##### DATA FOR REVIEW #####
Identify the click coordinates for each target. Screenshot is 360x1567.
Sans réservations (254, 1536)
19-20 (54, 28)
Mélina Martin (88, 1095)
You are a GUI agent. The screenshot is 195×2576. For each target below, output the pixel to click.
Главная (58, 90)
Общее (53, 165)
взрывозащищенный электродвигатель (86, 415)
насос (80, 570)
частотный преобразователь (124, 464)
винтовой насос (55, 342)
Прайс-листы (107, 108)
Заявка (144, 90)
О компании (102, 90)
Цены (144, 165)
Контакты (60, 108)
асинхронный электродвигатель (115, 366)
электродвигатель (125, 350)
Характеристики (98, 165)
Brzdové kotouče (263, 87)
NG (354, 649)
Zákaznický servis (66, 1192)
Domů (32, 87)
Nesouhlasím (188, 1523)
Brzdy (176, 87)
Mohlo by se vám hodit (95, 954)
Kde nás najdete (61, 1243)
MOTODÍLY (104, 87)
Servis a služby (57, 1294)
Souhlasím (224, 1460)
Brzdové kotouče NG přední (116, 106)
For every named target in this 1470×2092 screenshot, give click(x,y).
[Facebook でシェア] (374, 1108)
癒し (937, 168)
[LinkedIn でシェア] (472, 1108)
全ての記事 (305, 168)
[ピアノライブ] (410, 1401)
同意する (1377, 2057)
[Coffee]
#####
A reply should hold exactly the lines from the one containing "Brzdy (176, 87)" through the end of the data above, nothing more.

Brzdy (176, 87)
Mohlo by se vám hodit (95, 954)
Kde nás najdete (61, 1243)
MOTODÍLY (104, 87)
Servis a služby (57, 1294)
Souhlasím (224, 1460)
Brzdové kotouče NG přední (116, 106)
For every named target in this 1470×2092 screenshot, give click(x,y).
[Facebook でシェア] (374, 1108)
癒し (937, 168)
[LinkedIn でシェア] (472, 1108)
全ての記事 (305, 168)
[ピアノライブ] (410, 1401)
同意する (1377, 2057)
[Coffee]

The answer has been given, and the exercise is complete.